§ **COMPLETE THE FOLLOWING**
1. According to the scarlet fever text, which age group does the illness most commonly affect?
2. Reproduce the scarlet fever passage starting at "Scarlet fever begins" and ending at "children age 5-15.", substituting "patches" for "splotches".
3. Extend the text on scarlet fever, picking up after its final sentence.

Scarlet fever is a childhood disease caused by the group A streptococcal bacteria which causes the more common illness, strep throat. Scarlet fever is known for its telltale rash which starts on the chest and neck and can spread to other areas of the body.
Scarlet fever begins with a sore throat and fever. The tongue and back of the throat may have a white coating. The tongue may also appear bumpy and is referred to as strawberry tongue. Other symptoms include body aches, swollen glands and nausea. The red rash, caused by a toxin released by the bacteria, begins as flat splotches but becomes bumpy and rough and lasts up to one week. Skin may peel as the rash fades. The illness most commonly affects children age 5-15.
Antibiotics are used to treat scarlet fever. While the illness is mild in nature, it does need to be treated to avoid complications.

§ **DATA EXCERPT**
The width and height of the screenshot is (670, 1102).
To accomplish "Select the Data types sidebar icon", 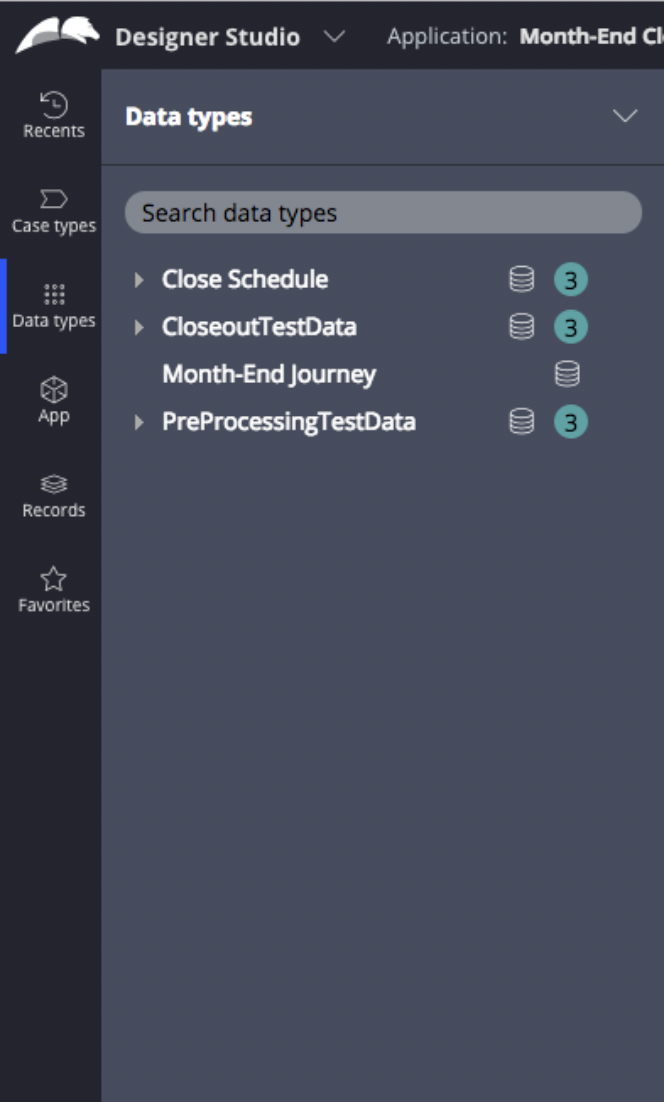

§ **RESPONSES IN ORDER**
1. Children age 5-15.

2.
Scarlet fever begins with a sore throat and fever. The tongue and back of the throat may have a white coating. The tongue may also appear bumpy and is referred to as strawberry tongue. Other symptoms include body aches, swollen glands and nausea. The red rash, caused by a toxin released by the bacteria, begins as flat patches but becomes bumpy and rough and lasts up to one week. Skin may peel as the rash fades. The illness most commonly affects children age 5-15.

3.
Dr. Mark Dowell of Rocky Mountain Infectious Disease said, “Most cases of strep throat, with or without the rash of scarlet fever, do not lead to rheumatic fever or kidney injury. These cases are rare in the U.S. Treatment of the infection will diminish the risk of these complications.”
Scarlet fever is contagious and spread through contact with mouth and nasal fluids from someone infected. Regularly washing hands with soap and water will help prevent illnesses.